---- Предоставленный отрывок

В ноябре 1598 года, когда Лопе находился на службе у маркиза Саррия, вышел в свет и его крупный пасторальный роман «Аркадия», написанный в Альба-де-Тормес, где он находился во время изгнания под покровительством дона Антонио, герцога Альбы, ставшего главным героем романа под именем пастуха Анфрисо; собственно, ему роман и был посвящен. Однако же ради опубликования сего произведения в посвящении были сделаны изменения: вместо имени дона Антонио, герцога Альбы, там стояло имя Педро Тельеса Хирона, герцога Осуны, и имя его супруги Каталины Энтикес де Ривера, дочери могущественного и очень опасного человека — герцога Алькалы, то есть стояло имя той самой дамы, на которой, несмотря на решительные шаги, предпринятые Филиппом II, герцог Альба отказался жениться. Можно, пожалуй, поклясться, что Лопе получил некоторое удовлетворение от того, что показал, насколько он отдалился от дона Антонио, оказав столь высокую честь той, что доставила герцогу Альбе столько неприятностей. Однако следует добавить, что муж этой дамы, герцог Осуна, был не только замечательным полководцем и отчаянным храбрецом, но также поэтом и человеком очень благородным. Из письма, написанного Лопе много позже, в 1620 году, и адресованного графу Лемосу, известно, что однажды герцог Осуна отправил Лопе 500 экю, это была солидная сумма, почти равная той, что милостиво выплачивал Лопе герцог Альба в качестве годового жалованья, когда тот служил у него секретарем.

--------
---- Раздел данных

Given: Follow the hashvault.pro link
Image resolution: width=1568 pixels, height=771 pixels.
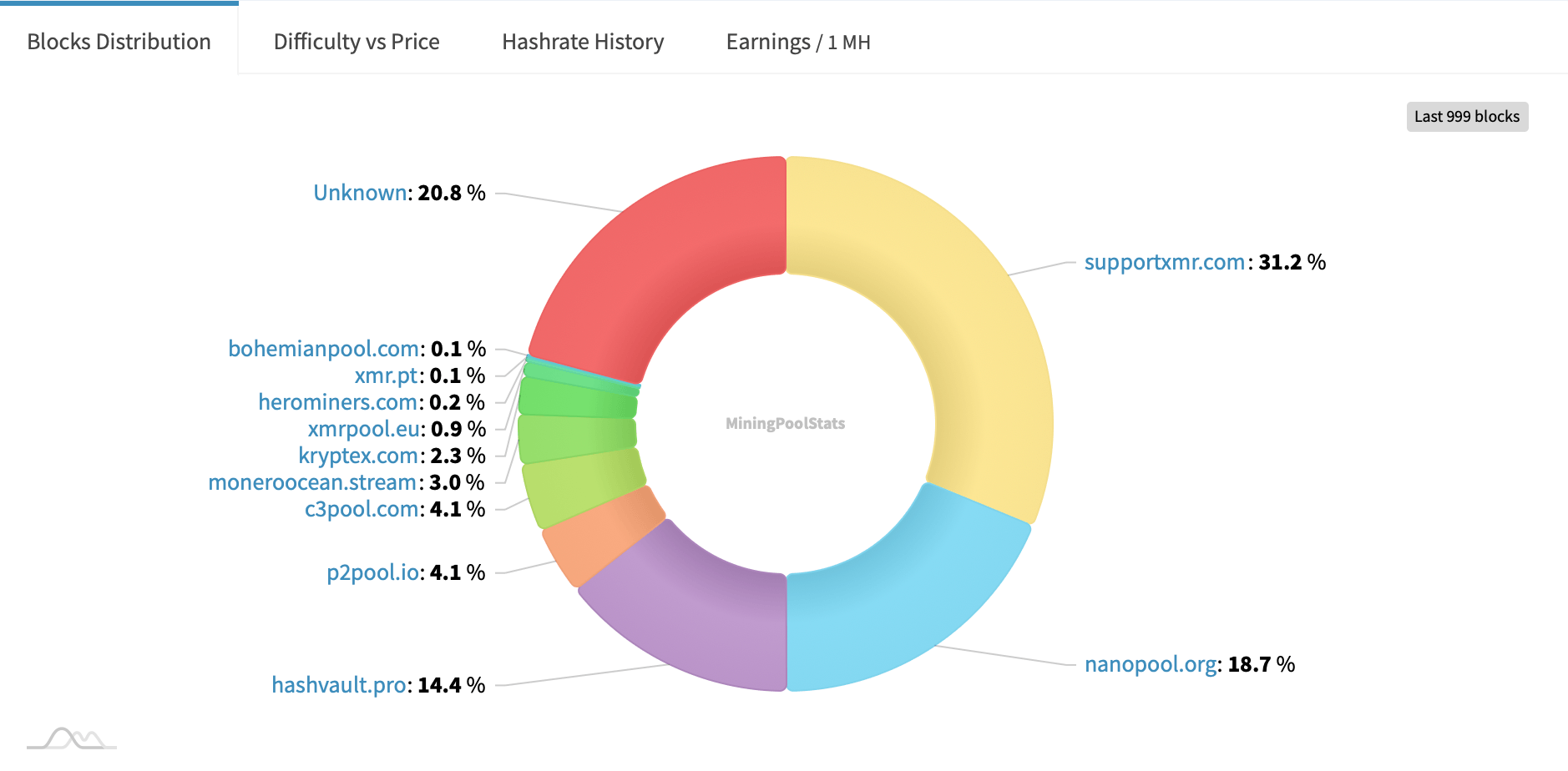Looking at the screenshot, I should [339, 684].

--------

- _Задание 1_
Изложите отрывок о Лопе и романе «Аркадия» в двух предложениях.
- _Задание 2_
Допишите отрывок о Лопе и романе «Аркадия», продолжив его после последнего предложения.

- _Результат задания 1_
В ноябре 1598 года, когда Лопе служил у маркиза Саррия, вышел его пасторальный роман «Аркадия», написанный в Альба-де-Тормес под покровительством герцога Альбы, который стал главным героем романа под именем пастуха Анфрисо и которому роман был посвящен. Для публикации посвящение изменили: в нем стояли имена герцога Осуны и его супруги Каталины Энтикес де Ривера, той самой дамы, на которой герцог Альба отказался жениться.

- _Результат задания 2_
Продолжая сохранять необыкновенную работоспособность, Лопе вдохновенно трудился над третьим произведением, которое и опубликовал в начале 1599 года. Речь идет о пространной поэме, прославляющей Исидора-землепашца, чрезвычайно почитаемого в народе святого, считающегося покровителем Мадрида. День этого святого отмечают в Испании 15 мая и никогда не путают Исидора-землепашца со святым Исидором Севильским, архиепископом и одним из Отцов Церкви. В этой поэме, являющейся новаторским вариантом агиографического произведения, то есть жития святого, Лопе прославил самого смиренного, самого скромного из испанских святых. В этой поэме Лопе говорит устами жителя Мадрида, поклоняющегося святому и ежедневно молящего его о покровительстве и заступничестве, говорит изысканным, изящным, отличающимся мягкой плавностью языком. Он повествует о жизни этого трудолюбивого, терпеливого, милосердного человека, «доброго, как хлеб», по выражению самого Лопе. Автор создает целую серию картин простой жизни этого труженика, запечатлевая главные моменты его жизни.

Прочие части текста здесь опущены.